Unsere Sitzungen waren lächerlich. Der Ablauf blieb immer der gleiche.
»Hast du deinen Namen in unangemessener Weise dazu benutzt, deine persönlichen Wünsche durchzusetzen?«, fragte sie etwa und sah mich erwartungsvoll an, so als hätte der E-Meter das bereits bestätigt.
»Nein«, antwortete ich dann, woraufhin sie rot anlief, die Lippen zusammenpresste und sich anscheinend nur mit größter Selbstbeherrschung davon abhalten konnte, mir für diese dürftige Antwort auf ihre Frage nicht eine schallende Ohrfeige zu verpassen.
Anschließend wiederholte sie zwanzig Minuten die gleiche Frage, bis ich mir endlich etwas aus den Fingern sog.
»Also gut«, begann ich an diesem Punkt und erklärte beispielsweise: »Letztens kam der Steward vom Service an unseren Tisch und fragte, ob wir noch etwas bräuchten, und ich bat ihn, ein wenig Butter zu bringen. Sofort war er mit der Butter zurück, und ich hatte den Eindruck, er beeilte sich nur so sehr, weil er wusste, wer mein Onkel war, und prompt hatte ich ein schlechtes Gewissen.«
Meine Antworten stachelten Mr. Rathbun unvermeidlich dazu an, sich noch üblere Dinge auszudenken. »Und, führte deine Bitte dazu, dass er die anderen nicht mehr nach bestem Vermögen bedienen konnte?« Gefolgt von: »Wie viele andere konnte er nicht bedienen, weil er zu sehr damit beschäftigt war, dir deine Sachen zu bringen?«
Der E-Meter hielt fünfzehn für die richtige Antwort, also stimmte ich einfach zu. So liefen diese Security-Checks. Wer nichts zu gestehen hatte, musste geschickt genug sein, aus dem Stegreif etwas Passendes zu erfinden, um es hinter sich zu bringen.

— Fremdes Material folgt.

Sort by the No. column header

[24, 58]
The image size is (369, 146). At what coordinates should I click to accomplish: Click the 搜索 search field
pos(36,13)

War ich nicht beim Saubermachen, Wäschewaschen oder in Sitzungen bei Mr. Rathbun, dann hörte ich mir in der Mitarbeiterschule LRH s State of Man -Kongressvorträge an. Im typischen LRH -Stil rangierten die Themen dieser Vorlesungen von diversen griechischen Philosophen über die Geschichte des alten Roms und dessen Niedergang wegen Out 2Ds bis zu all den früheren Leben, die L. Ron Hubbard während dieser Zeiträume angeblich gelebt hatte. Letzten Endes ging es darum, wie wichtig Ehrlichkeit und untadelige Gefolgsleute waren. Alle, die Scientology ablehnten oder die schlecht über andere Menschen oder Dinge sprachen, taten das nur, weil sie etwas Schändliches zu verbergen hatten. Inwiefern ihre Aussagen tatsächlich zutrafen, spielte dabei keine Rolle.
Mit anderen Worten, wer mit etwas nicht einverstanden war und den Mund aufmachte, dem wurde vorgeworfen, bloß selbst etwas zu verbergen zu haben. Und wenn sich in dessen heutigem Leben nichts finden ließ, dann musste dieses Fehlverhalten aus der persönlichen Vergangenheit rühren. Daher war mir nie klar, ob ich womöglich nur so fühlte, weil ich in meinem früheren Leben die schrecklichsten Verbrechen begangen hatte, die man sich überhaupt vorstellen konnte. Verbrechen, die so schlimm waren, dass sie in meinem tiefsten Inneren vergraben waren. Worin aber bestanden diese verborgenen Verbrechen, die mir jeder einzureden versuchte?
An einem der vielen eintönigen Tage saß ich mittags in den Schulungsräumen und hörte meine Bänder, als ein Mädchen eintrat, dessen Gesicht mir bekannt vorkam. Es war Kiri, ihm folgten ungefähr zwanzig weitere Kids von der Ranch, darunter auch B. J. Ich war verblüfft.